DATA PROVIDED: Begin

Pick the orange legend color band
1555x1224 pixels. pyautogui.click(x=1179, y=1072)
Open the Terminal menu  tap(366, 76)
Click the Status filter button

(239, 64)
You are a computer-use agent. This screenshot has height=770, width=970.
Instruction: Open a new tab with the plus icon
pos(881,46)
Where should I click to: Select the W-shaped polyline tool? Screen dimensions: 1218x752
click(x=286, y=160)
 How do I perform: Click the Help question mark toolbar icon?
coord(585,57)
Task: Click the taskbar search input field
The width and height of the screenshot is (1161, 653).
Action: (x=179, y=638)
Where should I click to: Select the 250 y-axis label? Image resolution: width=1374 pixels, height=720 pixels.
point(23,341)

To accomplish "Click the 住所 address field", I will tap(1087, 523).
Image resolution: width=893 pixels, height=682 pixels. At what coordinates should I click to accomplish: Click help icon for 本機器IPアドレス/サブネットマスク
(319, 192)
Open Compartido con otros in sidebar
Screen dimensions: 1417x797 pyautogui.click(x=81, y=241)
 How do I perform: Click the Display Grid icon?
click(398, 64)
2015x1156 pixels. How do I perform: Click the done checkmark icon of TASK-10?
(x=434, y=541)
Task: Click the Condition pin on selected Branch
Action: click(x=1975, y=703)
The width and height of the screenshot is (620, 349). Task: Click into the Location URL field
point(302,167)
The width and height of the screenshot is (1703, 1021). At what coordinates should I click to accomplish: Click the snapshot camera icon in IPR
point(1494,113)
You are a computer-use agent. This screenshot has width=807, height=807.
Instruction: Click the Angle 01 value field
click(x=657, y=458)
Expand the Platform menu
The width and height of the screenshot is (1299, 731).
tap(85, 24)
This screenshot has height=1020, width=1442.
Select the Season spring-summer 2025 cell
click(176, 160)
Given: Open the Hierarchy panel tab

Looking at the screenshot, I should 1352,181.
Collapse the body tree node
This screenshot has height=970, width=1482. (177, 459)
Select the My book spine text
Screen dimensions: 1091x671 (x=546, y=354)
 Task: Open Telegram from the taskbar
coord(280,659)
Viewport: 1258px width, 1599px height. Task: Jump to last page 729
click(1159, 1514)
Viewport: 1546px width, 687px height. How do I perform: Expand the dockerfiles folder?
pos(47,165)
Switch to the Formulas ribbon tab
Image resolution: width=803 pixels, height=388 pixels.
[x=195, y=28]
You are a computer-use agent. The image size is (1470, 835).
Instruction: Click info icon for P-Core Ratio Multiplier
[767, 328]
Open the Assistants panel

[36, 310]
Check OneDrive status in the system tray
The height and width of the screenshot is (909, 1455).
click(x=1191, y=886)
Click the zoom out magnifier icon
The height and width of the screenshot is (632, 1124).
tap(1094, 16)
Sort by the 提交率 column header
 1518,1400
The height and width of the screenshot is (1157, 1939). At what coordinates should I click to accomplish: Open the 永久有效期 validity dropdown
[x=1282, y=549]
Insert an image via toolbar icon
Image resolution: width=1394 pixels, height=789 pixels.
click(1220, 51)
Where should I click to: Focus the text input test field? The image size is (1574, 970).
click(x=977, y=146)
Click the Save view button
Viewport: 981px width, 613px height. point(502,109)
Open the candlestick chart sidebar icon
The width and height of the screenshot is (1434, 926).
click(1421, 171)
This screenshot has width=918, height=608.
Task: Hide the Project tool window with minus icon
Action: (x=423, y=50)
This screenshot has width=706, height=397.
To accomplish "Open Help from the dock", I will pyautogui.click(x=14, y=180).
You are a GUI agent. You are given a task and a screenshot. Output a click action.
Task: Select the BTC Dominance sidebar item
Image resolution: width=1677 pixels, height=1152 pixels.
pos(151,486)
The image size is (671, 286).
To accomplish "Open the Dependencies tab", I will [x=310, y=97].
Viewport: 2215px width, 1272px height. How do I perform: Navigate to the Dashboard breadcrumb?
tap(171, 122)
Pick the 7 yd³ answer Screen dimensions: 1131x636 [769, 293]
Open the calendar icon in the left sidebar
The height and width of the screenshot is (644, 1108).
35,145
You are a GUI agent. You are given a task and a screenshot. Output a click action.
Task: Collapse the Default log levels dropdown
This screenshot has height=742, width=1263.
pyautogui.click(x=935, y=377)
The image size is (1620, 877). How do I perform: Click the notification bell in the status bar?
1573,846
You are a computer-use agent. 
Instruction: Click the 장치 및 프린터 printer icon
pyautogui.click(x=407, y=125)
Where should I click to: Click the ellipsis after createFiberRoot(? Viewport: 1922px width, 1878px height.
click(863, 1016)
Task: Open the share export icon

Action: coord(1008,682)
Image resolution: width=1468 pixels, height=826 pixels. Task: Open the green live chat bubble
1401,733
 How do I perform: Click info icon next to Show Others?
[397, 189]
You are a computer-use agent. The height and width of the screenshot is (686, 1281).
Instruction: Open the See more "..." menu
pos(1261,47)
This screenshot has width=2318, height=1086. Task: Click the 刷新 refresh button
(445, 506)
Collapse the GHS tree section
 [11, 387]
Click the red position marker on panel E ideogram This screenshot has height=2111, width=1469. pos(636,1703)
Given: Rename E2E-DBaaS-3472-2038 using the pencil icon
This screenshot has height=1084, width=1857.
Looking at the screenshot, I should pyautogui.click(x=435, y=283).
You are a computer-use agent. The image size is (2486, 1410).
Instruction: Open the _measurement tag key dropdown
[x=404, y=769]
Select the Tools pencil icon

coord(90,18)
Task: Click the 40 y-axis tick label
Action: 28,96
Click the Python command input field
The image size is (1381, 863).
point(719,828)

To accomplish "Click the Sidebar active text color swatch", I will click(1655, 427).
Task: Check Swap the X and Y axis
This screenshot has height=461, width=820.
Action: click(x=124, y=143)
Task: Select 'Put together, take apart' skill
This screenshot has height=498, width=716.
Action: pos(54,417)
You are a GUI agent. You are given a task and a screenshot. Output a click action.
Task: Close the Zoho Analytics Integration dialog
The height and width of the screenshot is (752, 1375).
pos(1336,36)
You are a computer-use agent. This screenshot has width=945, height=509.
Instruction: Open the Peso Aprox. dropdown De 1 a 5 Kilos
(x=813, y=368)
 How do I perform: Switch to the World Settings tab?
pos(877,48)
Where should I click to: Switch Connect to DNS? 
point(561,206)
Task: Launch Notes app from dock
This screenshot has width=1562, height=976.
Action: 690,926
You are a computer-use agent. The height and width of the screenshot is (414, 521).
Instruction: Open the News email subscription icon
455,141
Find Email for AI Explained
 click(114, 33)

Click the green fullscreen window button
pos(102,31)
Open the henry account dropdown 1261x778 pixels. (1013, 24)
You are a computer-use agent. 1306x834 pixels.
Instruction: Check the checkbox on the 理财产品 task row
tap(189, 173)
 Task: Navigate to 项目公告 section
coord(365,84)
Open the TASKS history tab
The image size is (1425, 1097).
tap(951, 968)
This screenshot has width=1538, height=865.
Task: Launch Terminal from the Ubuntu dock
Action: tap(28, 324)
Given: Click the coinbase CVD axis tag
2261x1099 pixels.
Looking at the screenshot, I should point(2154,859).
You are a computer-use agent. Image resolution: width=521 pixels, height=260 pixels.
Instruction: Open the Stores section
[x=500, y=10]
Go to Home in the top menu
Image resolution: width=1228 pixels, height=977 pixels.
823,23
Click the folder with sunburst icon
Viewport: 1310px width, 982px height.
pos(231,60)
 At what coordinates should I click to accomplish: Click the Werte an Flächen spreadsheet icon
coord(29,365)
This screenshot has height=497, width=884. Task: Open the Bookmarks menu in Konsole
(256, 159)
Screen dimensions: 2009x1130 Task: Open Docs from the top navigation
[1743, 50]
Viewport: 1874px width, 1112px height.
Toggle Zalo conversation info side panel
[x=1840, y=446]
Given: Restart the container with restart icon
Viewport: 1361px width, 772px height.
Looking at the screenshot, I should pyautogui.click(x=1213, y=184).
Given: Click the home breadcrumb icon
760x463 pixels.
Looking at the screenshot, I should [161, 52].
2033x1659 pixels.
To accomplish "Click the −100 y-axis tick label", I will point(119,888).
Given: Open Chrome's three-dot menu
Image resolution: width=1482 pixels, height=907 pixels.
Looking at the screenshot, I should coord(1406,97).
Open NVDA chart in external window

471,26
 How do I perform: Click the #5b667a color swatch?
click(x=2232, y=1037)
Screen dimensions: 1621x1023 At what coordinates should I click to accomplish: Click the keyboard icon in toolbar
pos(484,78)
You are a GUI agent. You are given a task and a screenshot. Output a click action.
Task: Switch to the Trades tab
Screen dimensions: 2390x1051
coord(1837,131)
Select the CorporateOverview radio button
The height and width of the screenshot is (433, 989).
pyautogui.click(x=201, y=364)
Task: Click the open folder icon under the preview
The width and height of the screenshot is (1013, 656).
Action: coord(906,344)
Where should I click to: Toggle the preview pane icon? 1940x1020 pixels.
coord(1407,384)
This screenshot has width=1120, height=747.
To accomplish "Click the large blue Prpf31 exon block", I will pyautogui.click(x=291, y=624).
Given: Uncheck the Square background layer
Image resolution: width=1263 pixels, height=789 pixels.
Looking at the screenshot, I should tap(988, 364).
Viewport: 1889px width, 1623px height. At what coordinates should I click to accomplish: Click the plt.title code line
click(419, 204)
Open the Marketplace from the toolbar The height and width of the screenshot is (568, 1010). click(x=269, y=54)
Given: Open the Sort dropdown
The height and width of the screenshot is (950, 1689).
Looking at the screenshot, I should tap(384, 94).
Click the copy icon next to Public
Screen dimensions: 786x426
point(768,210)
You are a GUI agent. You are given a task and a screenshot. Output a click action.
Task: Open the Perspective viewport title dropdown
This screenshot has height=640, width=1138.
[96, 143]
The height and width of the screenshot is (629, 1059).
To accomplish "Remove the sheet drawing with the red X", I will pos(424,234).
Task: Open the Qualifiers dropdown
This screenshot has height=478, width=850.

DATA PROVIDED: End

WHAT THIS TASK INVOLVES:
Give back exactly the lines above starting at the line where "Task: Click the open" appears and ending at the line where "Given: Uncheck the Square background layer" appears, both included, with no other lines.

WRITTEN REPLY:
Task: Click the open folder icon under the preview
The width and height of the screenshot is (1013, 656).
Action: coord(906,344)
Where should I click to: Toggle the preview pane icon? 1940x1020 pixels.
coord(1407,384)
This screenshot has width=1120, height=747.
To accomplish "Click the large blue Prpf31 exon block", I will pyautogui.click(x=291, y=624).
Given: Uncheck the Square background layer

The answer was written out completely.